Battle of the Sexes: Rating Changes

Siming won the match by winning the first two sets with scores of 21 to 19 and 21 to 20.

What does this do to the ratings?

We are often asked referring to Fargo Rating changes, what is the formula? . And somethings when people don't see or can't find a formula, they suspect we are being secretive about how rating changes are calculated. We are not. Turns out there is no formula. Computing rating changes following even a single matchup like this is a major exercise that uses a bank of dozens of computers in the cloud. The complication is that every player's rating depends on every other player's rating. So if, tentatively, my rating changes a bit. Then every other player's rating changes a bit in response. But if every else's rating changes a bit, mine is no longer right. So mine changes and then every other rating changes again. This happens until all ratings are consistent and are optimum. Still, even without a formula there are some things we can understand about rating changes.

The changes

Here are some rating changes following the 81 games played between Donny and Siming. In particular you can see Donny goes up 1.5 points (to 750) and Siming goes down 2.9 points (to 780). These results suggest several questions?

Whose rating went up?

The first thing to note may be surprising to some. Despite winning the match, Siming Chen's rating went down. And despite losing the match, Donny Mills's rating went up. The reason for this is we are always compared to an expectation based on our current rating. Because Siming was 35 or so points above Donny, she was expected not only to win but was expected to win by a larger margin than she did. She fell short of this expectation, and Donny exceeded the expectation set by his rating.

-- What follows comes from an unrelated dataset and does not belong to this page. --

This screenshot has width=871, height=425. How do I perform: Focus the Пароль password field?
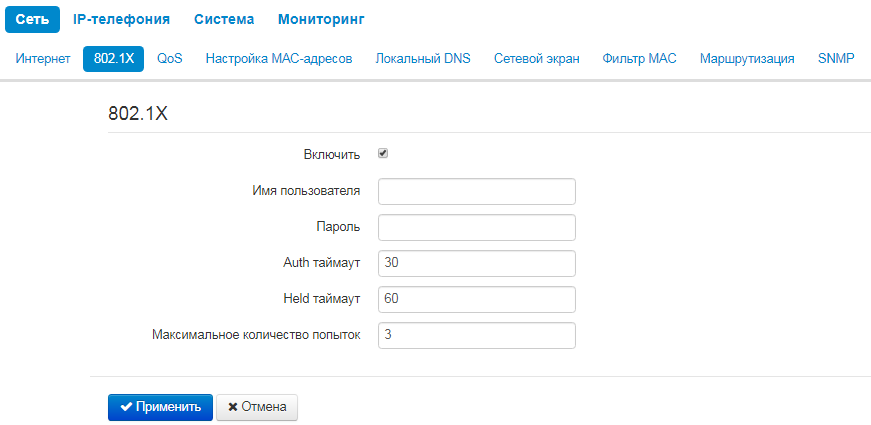coord(477,227)
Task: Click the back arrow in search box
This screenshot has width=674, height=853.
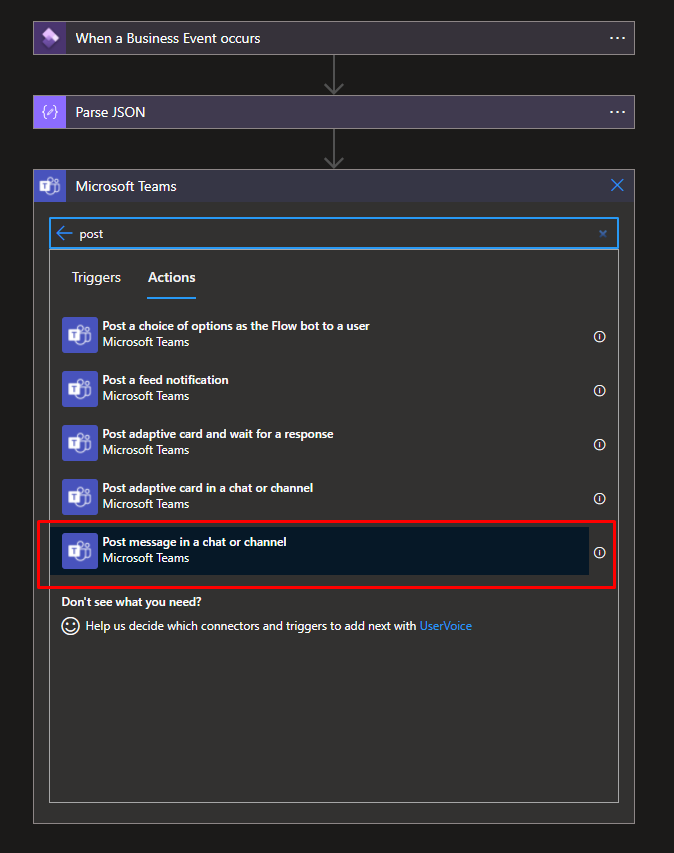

Why is Siming's rating change bigger than Donny's?

The magnitude of Siming's rating change, 2.9 points, is almost twice Donny's 1.5 point change. There are multiple reasons for this, and it is not easy to know their relative importance.

How many games?

The first thing to look at is each player's robustness--the number of games their rating is based on. A higher robustness in general goes along with a rating that is more reliable and less sensitive to new information. Here, both players have about 2300 games in the system, so that's not a big contributor.

How recent are the games?

The games in a player's record do not carry equal value. One example is more recent games carry more weight. It turns out, once again, these two players are similar on this measure. For both the most recent 750 games go back to Fall 2017, for instance.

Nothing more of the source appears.